» **ACTION ITEM**
Print every entry again, precisely as written.

Saved entries:
>>>>
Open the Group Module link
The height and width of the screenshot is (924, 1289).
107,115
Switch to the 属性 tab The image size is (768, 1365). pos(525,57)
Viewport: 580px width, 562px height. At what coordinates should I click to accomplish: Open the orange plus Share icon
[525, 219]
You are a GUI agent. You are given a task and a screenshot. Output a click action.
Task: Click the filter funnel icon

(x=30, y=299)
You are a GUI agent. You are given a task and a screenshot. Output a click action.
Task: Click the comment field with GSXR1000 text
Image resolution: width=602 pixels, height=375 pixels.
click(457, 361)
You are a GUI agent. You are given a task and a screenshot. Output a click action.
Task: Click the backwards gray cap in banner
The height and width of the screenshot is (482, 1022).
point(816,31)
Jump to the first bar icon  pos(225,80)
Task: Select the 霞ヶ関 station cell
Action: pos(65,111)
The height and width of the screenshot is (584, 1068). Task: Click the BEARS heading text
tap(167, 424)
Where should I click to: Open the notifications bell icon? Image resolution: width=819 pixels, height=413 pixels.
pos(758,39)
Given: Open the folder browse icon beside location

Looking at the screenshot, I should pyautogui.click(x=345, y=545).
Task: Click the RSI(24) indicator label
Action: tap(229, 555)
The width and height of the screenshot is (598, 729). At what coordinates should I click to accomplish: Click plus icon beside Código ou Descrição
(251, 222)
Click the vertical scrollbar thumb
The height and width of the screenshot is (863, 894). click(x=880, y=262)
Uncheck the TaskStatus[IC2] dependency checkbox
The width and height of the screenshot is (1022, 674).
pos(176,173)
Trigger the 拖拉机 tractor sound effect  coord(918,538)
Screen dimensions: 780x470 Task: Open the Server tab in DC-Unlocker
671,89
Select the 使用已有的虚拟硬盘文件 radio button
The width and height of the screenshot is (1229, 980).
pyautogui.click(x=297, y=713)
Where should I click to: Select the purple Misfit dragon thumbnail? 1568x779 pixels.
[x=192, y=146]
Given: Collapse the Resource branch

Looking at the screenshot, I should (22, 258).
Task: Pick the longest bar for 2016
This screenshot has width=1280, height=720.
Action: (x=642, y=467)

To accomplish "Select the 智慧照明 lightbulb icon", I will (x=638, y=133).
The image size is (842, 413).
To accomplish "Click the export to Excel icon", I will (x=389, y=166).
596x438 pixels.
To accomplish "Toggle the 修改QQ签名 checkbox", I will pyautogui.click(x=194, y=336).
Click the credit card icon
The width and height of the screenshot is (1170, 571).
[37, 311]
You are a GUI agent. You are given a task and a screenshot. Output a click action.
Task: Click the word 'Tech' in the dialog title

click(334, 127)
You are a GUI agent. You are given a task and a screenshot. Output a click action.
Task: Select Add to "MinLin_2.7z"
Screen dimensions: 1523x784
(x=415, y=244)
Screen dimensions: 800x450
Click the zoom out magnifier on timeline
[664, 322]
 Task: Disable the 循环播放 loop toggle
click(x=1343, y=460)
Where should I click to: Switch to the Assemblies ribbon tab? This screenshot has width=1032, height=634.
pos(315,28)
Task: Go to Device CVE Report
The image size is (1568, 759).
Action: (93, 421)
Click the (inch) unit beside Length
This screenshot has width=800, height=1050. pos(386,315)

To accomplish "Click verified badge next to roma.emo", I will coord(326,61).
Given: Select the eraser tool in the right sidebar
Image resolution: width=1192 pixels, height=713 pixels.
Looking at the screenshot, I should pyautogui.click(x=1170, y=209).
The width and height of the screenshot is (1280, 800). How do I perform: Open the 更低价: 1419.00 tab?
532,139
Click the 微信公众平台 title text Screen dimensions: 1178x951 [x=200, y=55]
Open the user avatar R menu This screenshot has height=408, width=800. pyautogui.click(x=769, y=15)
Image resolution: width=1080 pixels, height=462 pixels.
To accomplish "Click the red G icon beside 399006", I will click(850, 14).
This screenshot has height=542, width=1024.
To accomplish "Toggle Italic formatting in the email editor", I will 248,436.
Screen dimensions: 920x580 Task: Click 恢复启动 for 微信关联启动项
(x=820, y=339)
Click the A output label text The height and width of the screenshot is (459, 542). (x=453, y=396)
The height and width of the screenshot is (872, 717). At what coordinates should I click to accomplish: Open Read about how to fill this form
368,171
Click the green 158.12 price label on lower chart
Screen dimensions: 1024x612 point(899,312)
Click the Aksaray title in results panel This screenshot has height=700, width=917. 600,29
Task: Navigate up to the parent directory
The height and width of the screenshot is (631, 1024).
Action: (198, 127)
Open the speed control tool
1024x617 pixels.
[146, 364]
<<<<
» **FINISHED EXERCISE**
Open the Group Module link
The height and width of the screenshot is (924, 1289).
107,115
Switch to the 属性 tab The image size is (768, 1365). pos(525,57)
Viewport: 580px width, 562px height. At what coordinates should I click to accomplish: Open the orange plus Share icon
[525, 219]
You are a GUI agent. You are given a task and a screenshot. Output a click action.
Task: Click the filter funnel icon

(x=30, y=299)
You are a GUI agent. You are given a task and a screenshot. Output a click action.
Task: Click the comment field with GSXR1000 text
Image resolution: width=602 pixels, height=375 pixels.
click(457, 361)
You are a GUI agent. You are given a task and a screenshot. Output a click action.
Task: Click the backwards gray cap in banner
The height and width of the screenshot is (482, 1022).
point(816,31)
Jump to the first bar icon  pos(225,80)
Task: Select the 霞ヶ関 station cell
Action: pos(65,111)
The height and width of the screenshot is (584, 1068). Task: Click the BEARS heading text
tap(167, 424)
Where should I click to: Open the notifications bell icon? Image resolution: width=819 pixels, height=413 pixels.
pos(758,39)
Given: Open the folder browse icon beside location

Looking at the screenshot, I should pyautogui.click(x=345, y=545).
Task: Click the RSI(24) indicator label
Action: tap(229, 555)
The width and height of the screenshot is (598, 729). At what coordinates should I click to accomplish: Click plus icon beside Código ou Descrição
(251, 222)
Click the vertical scrollbar thumb
The height and width of the screenshot is (863, 894). click(x=880, y=262)
Uncheck the TaskStatus[IC2] dependency checkbox
The width and height of the screenshot is (1022, 674).
pos(176,173)
Trigger the 拖拉机 tractor sound effect  coord(918,538)
Screen dimensions: 780x470 Task: Open the Server tab in DC-Unlocker
671,89
Select the 使用已有的虚拟硬盘文件 radio button
The width and height of the screenshot is (1229, 980).
pyautogui.click(x=297, y=713)
Where should I click to: Select the purple Misfit dragon thumbnail? 1568x779 pixels.
[x=192, y=146]
Given: Collapse the Resource branch

Looking at the screenshot, I should (22, 258).
Task: Pick the longest bar for 2016
This screenshot has width=1280, height=720.
Action: (x=642, y=467)

To accomplish "Select the 智慧照明 lightbulb icon", I will (x=638, y=133).
The image size is (842, 413).
To accomplish "Click the export to Excel icon", I will (x=389, y=166).
596x438 pixels.
To accomplish "Toggle the 修改QQ签名 checkbox", I will pyautogui.click(x=194, y=336).
Click the credit card icon
The width and height of the screenshot is (1170, 571).
[37, 311]
You are a GUI agent. You are given a task and a screenshot. Output a click action.
Task: Click the word 'Tech' in the dialog title

click(334, 127)
You are a GUI agent. You are given a task and a screenshot. Output a click action.
Task: Select Add to "MinLin_2.7z"
Screen dimensions: 1523x784
(x=415, y=244)
Screen dimensions: 800x450
Click the zoom out magnifier on timeline
[664, 322]
 Task: Disable the 循环播放 loop toggle
click(x=1343, y=460)
Where should I click to: Switch to the Assemblies ribbon tab? This screenshot has width=1032, height=634.
pos(315,28)
Task: Go to Device CVE Report
The image size is (1568, 759).
Action: (93, 421)
Click the (inch) unit beside Length
This screenshot has width=800, height=1050. pos(386,315)

To accomplish "Click verified badge next to roma.emo", I will coord(326,61).
Given: Select the eraser tool in the right sidebar
Image resolution: width=1192 pixels, height=713 pixels.
Looking at the screenshot, I should pyautogui.click(x=1170, y=209).
The width and height of the screenshot is (1280, 800). How do I perform: Open the 更低价: 1419.00 tab?
532,139
Click the 微信公众平台 title text Screen dimensions: 1178x951 [x=200, y=55]
Open the user avatar R menu This screenshot has height=408, width=800. pyautogui.click(x=769, y=15)
Image resolution: width=1080 pixels, height=462 pixels.
To accomplish "Click the red G icon beside 399006", I will click(850, 14).
This screenshot has height=542, width=1024.
To accomplish "Toggle Italic formatting in the email editor", I will 248,436.
Screen dimensions: 920x580 Task: Click 恢复启动 for 微信关联启动项
(x=820, y=339)
Click the A output label text The height and width of the screenshot is (459, 542). (x=453, y=396)
The height and width of the screenshot is (872, 717). At what coordinates should I click to accomplish: Open Read about how to fill this form
368,171
Click the green 158.12 price label on lower chart
Screen dimensions: 1024x612 point(899,312)
Click the Aksaray title in results panel This screenshot has height=700, width=917. 600,29
Task: Navigate up to the parent directory
The height and width of the screenshot is (631, 1024).
Action: (198, 127)
Open the speed control tool
1024x617 pixels.
[146, 364]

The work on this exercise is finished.